(Records from a data collection)
+++
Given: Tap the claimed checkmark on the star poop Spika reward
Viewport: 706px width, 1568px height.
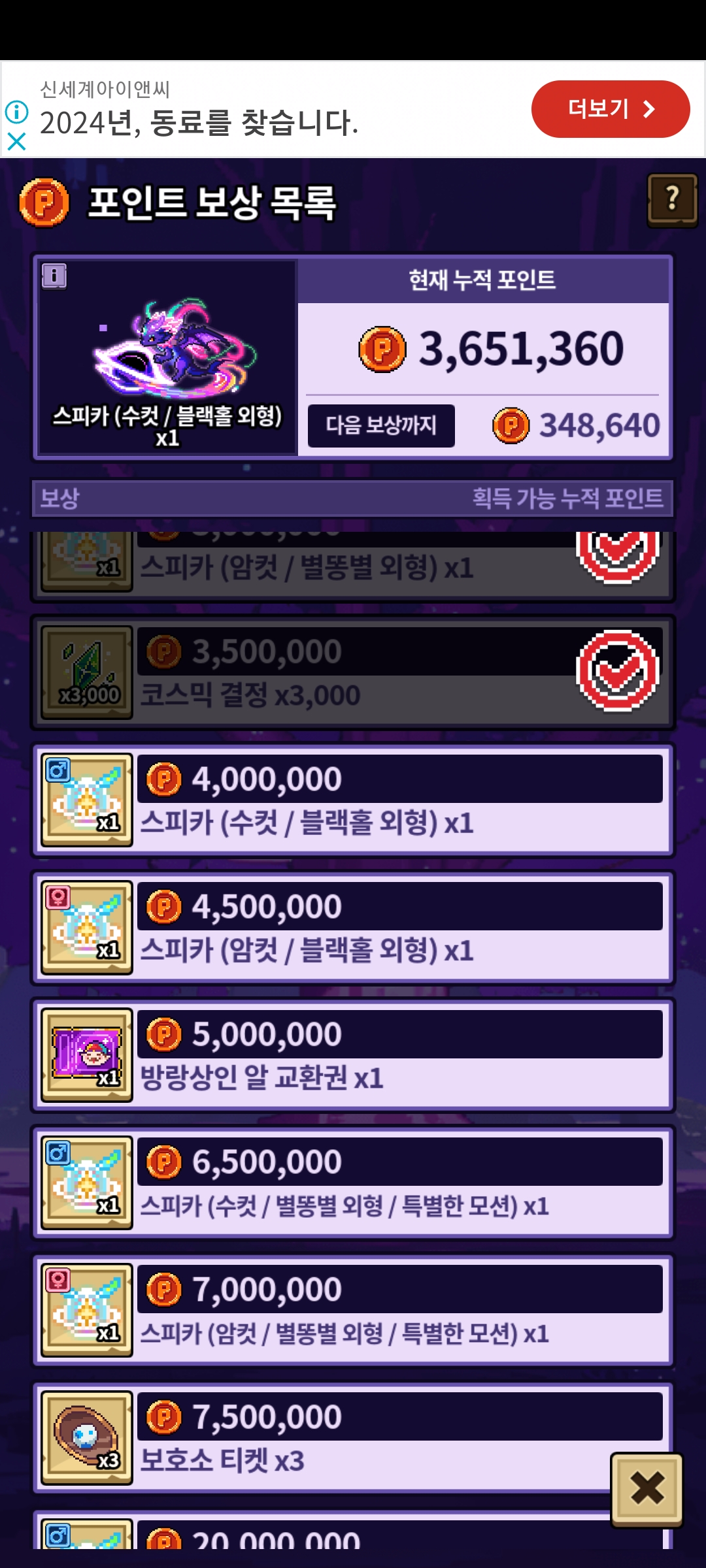Looking at the screenshot, I should point(618,557).
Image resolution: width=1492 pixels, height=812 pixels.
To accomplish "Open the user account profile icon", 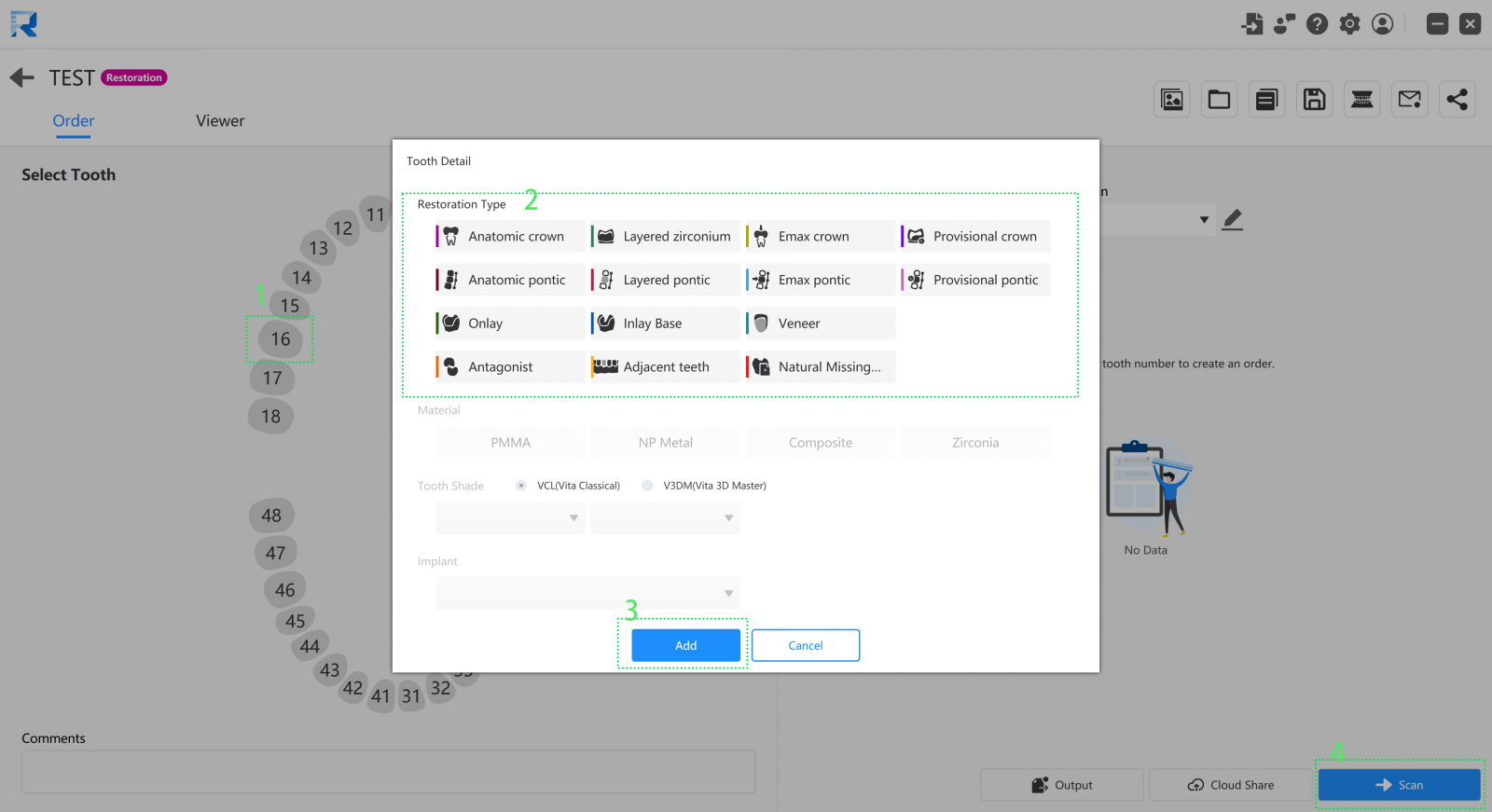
+++
Task statement: Copy the entries character for character, excluding any pictures.

Response:
Given: Tap the claimed checkmark on the star poop Spika reward
Viewport: 706px width, 1568px height.
Looking at the screenshot, I should point(618,557).
Image resolution: width=1492 pixels, height=812 pixels.
To accomplish "Open the user account profile icon", 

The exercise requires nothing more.